What are they? Simply put, long are tones are a very long-played pitch, typically on a brass instrument such as the trumpet. Long describes how long you play the tone – and in this case, you play it for as long as you can. The word tone implies that you play a specific pitch with good quality.
Why to you play long tones? Long tones can increase your playing endurance and your range when played correctly. This exercise can also improve breath control, wind speed,and tone production. They must be played with attention to tone and breathing to be played correctly.
Rich Furbeck, music teacher and trumpet professional, says of long tones, “I play very soft, low, long tones to return my lips to a state of readiness after a really hard session to help me get ready for the next one. It is my tried and true method to hit the downbeat and be ready to play at any moment.” Late trumpet player, Bill Chase, attributed his “phenomenal range and endurance” to playing those very same long tones. (trumpetmaster.com).
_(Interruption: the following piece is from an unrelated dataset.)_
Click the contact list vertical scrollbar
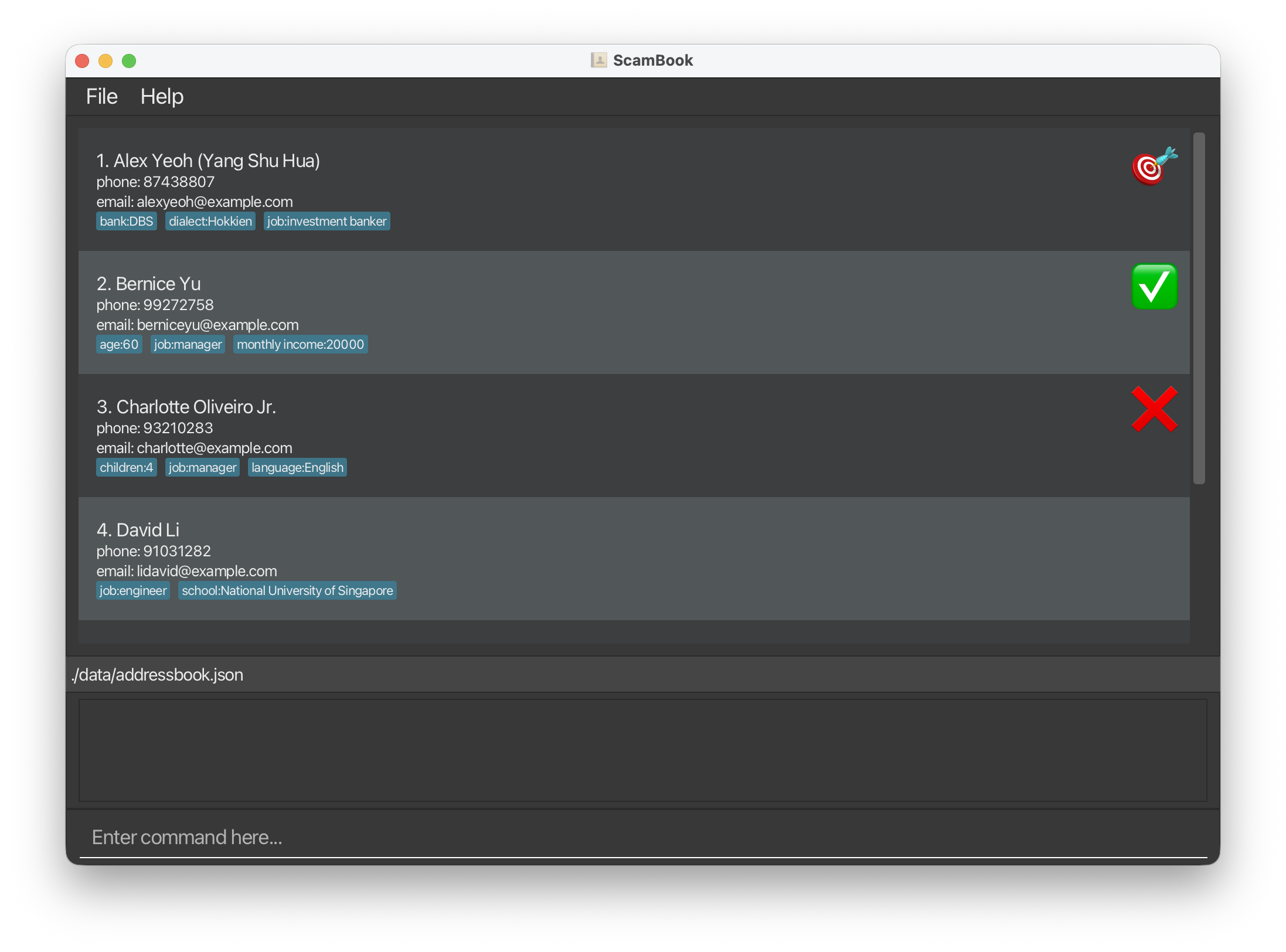 [1199, 308]
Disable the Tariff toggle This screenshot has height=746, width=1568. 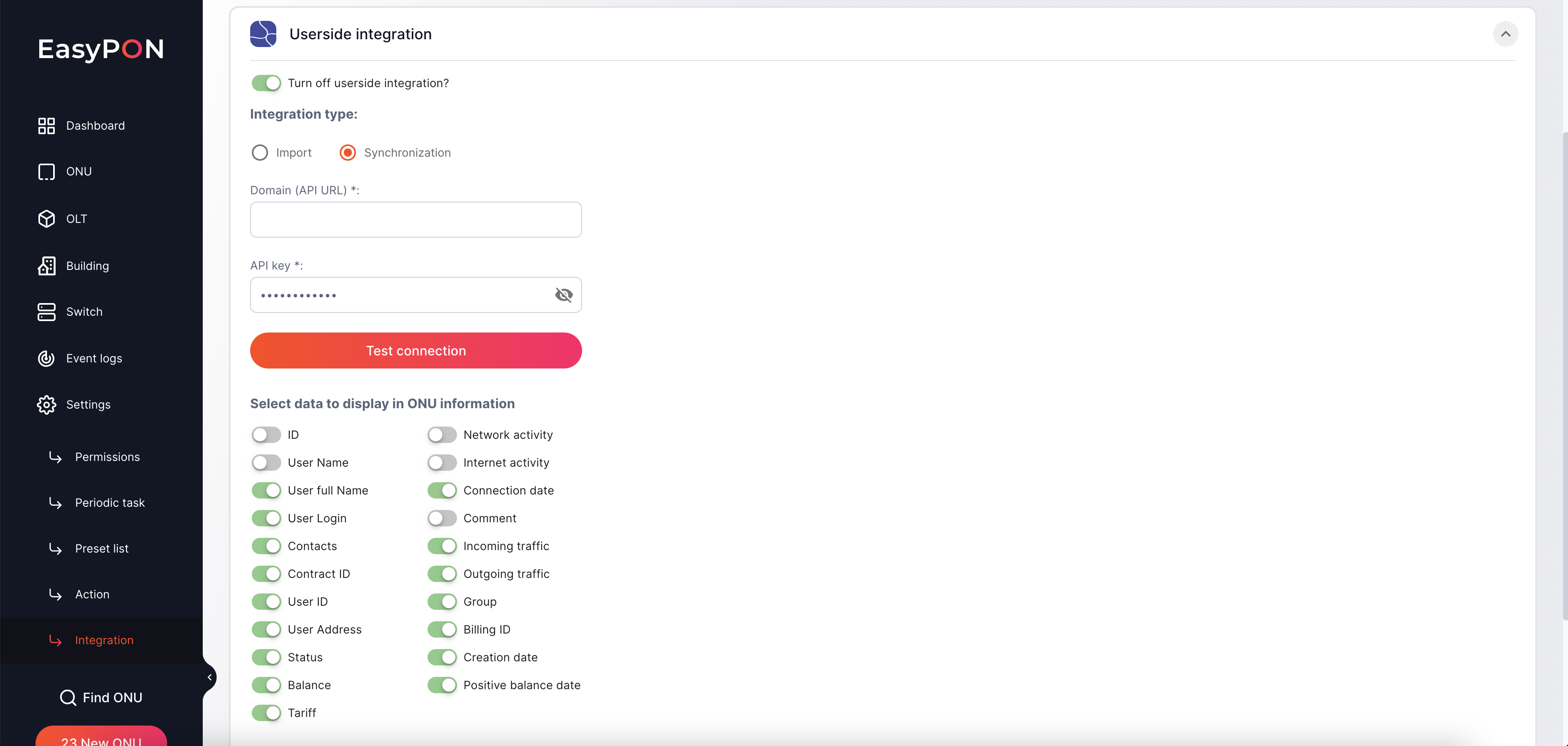tap(266, 712)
As you can see, long tones are, without question, one of the most beneficial of trumpet exercises.
How do you play long tones? Always play long tones from a standing position, and use a metronome or a stop watch for timing. When you breathe, intentionally take in as much air as you can. Don’t just let the air come in. Hold it for a few seconds, then, play your tone for as long as you can. Start on G on the second line of the treble clef, and slowly work your way up the staff. When you run out of air and stop producing the tone, wait for a few seconds before starting the next long tone cycle. Be careful, especially if you are a beginner, not to get dizzy or turn blue. Care should also be taken if you have asthma or other lung and breathing issues.
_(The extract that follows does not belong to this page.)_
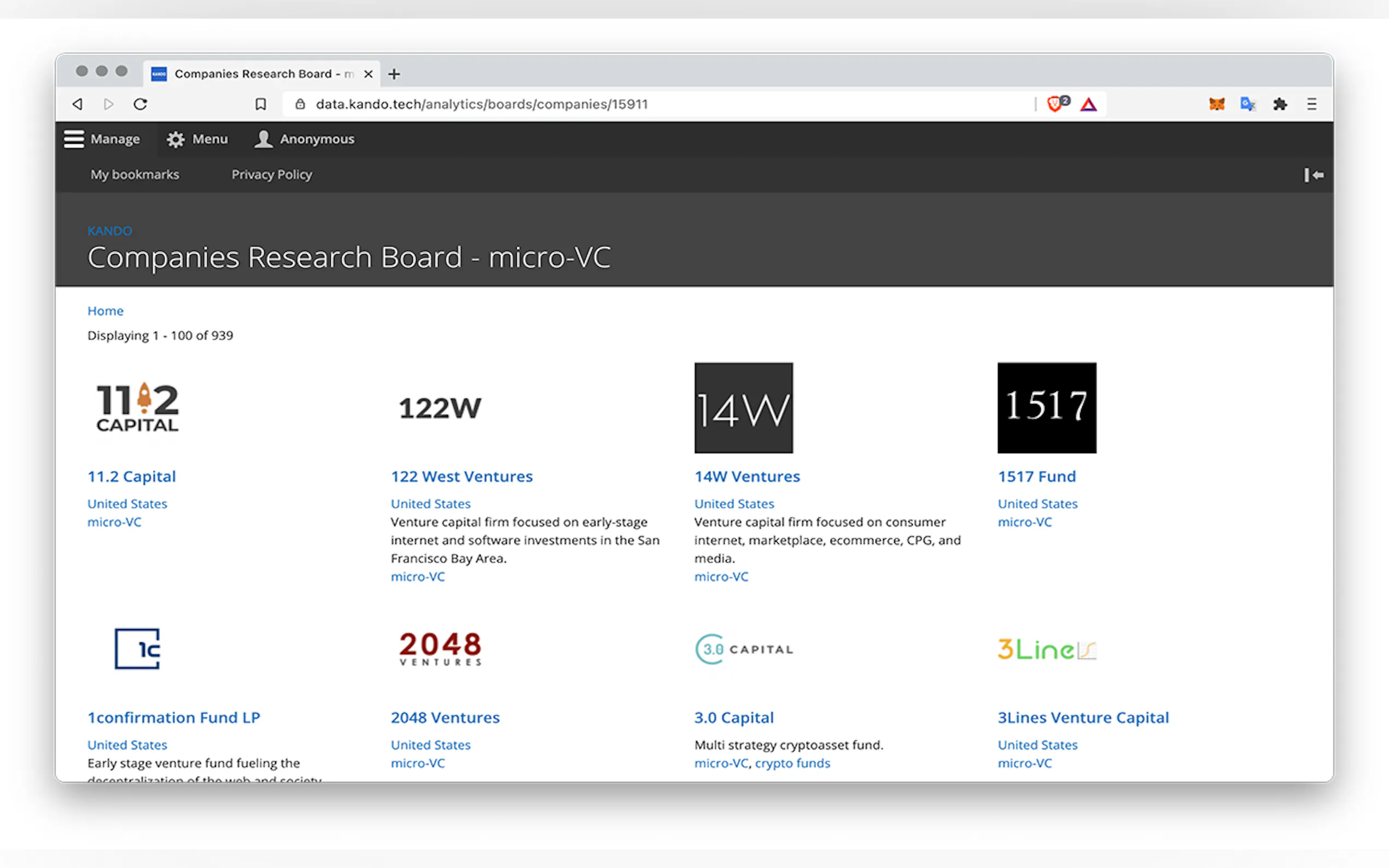Click the address bar URL field
Viewport: 1389px width, 868px height.
click(632, 104)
The goal when practicing long tones is to produce an even, clear, and steady tone. There should be no changes in quality or dynamics from the beginning all the until the end of the tone. This goal should never be compromised to achieve a longer tone. Remember, don’t cheat the good tone during the exercise to increase your time.
Time yourself so that you know how long your long tone is. The next time, try to play it just a little longer, but do not let your tone suffer. Try to increase the amount of air you take in as you breath. Try to get a little bit further every day. Some days will not be as good as others, but just keep on trying and you will see improvements over time. To make it more interesting, or to help in timing yourself, you can play along to a rhythm track. Just be careful…. never let your tone suffer. With patience and practice, you will see great improvements in your playing if you are properly practicing your long tone trumpet exercises.